Seitenauszug >>
____________

Kreis und quer:Santa-Angst im Advent

Die einen leiden unter Keraunothentophobie, die anderen fürchten sich einfach nur vor dem Niklolaus.

Von Michael Morosow

Es gibt so furchtbar viele Phobien auf dieser Welt, dass man direkt Angst bekäme, sie alle aufzählen zu müssen. Einige sind ziemlich bescheuert, etwa die Hippopotomonstrosesquippedaliophobie (Angst vor langen Wörtern), andere geradezu hanebüchen wie die Keraunothentophobie (Angst vor herabstürzenden Satelliten). Einige aber sind durchaus nachvollziehbar, zumal für einen erfahrenen Stadtneurotiker. Etwa die Samhainophobie (Angst vor Halloween). Dem Betroffenen steht dabei stets der Angstschweiß auf der Stirn, wenn alle Kindergangs aus der Nachbarschaft im Minutentakt an seiner Tür klingeln, um in mafiöser Weise Süßes (oder Saures!) einzufordern. Vier Wochen danach wird sich der Gestresste hoffentlich wieder eingekriegt haben.

____________

Bereitgestellte Angaben >>
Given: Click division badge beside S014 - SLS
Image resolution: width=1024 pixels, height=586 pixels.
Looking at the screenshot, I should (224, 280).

____________

Ihre Aufgabe >> Wie lautet die Stelle im Seitenauszug über die Santa-Angst von „Die einen leiden“ bis einschließlich „hoffentlich wieder eingekriegt haben.“? Geben Sie sie wortgetreu aus.

Schriftliche Antwort >>
Die einen leiden unter Keraunothentophobie, die anderen fürchten sich einfach nur vor dem Niklolaus.

Von Michael Morosow

Es gibt so furchtbar viele Phobien auf dieser Welt, dass man direkt Angst bekäme, sie alle aufzählen zu müssen. Einige sind ziemlich bescheuert, etwa die Hippopotomonstrosesquippedaliophobie (Angst vor langen Wörtern), andere geradezu hanebüchen wie die Keraunothentophobie (Angst vor herabstürzenden Satelliten). Einige aber sind durchaus nachvollziehbar, zumal für einen erfahrenen Stadtneurotiker. Etwa die Samhainophobie (Angst vor Halloween). Dem Betroffenen steht dabei stets der Angstschweiß auf der Stirn, wenn alle Kindergangs aus der Nachbarschaft im Minutentakt an seiner Tür klingeln, um in mafiöser Weise Süßes (oder Saures!) einzufordern. Vier Wochen danach wird sich der Gestresste hoffentlich wieder eingekriegt haben.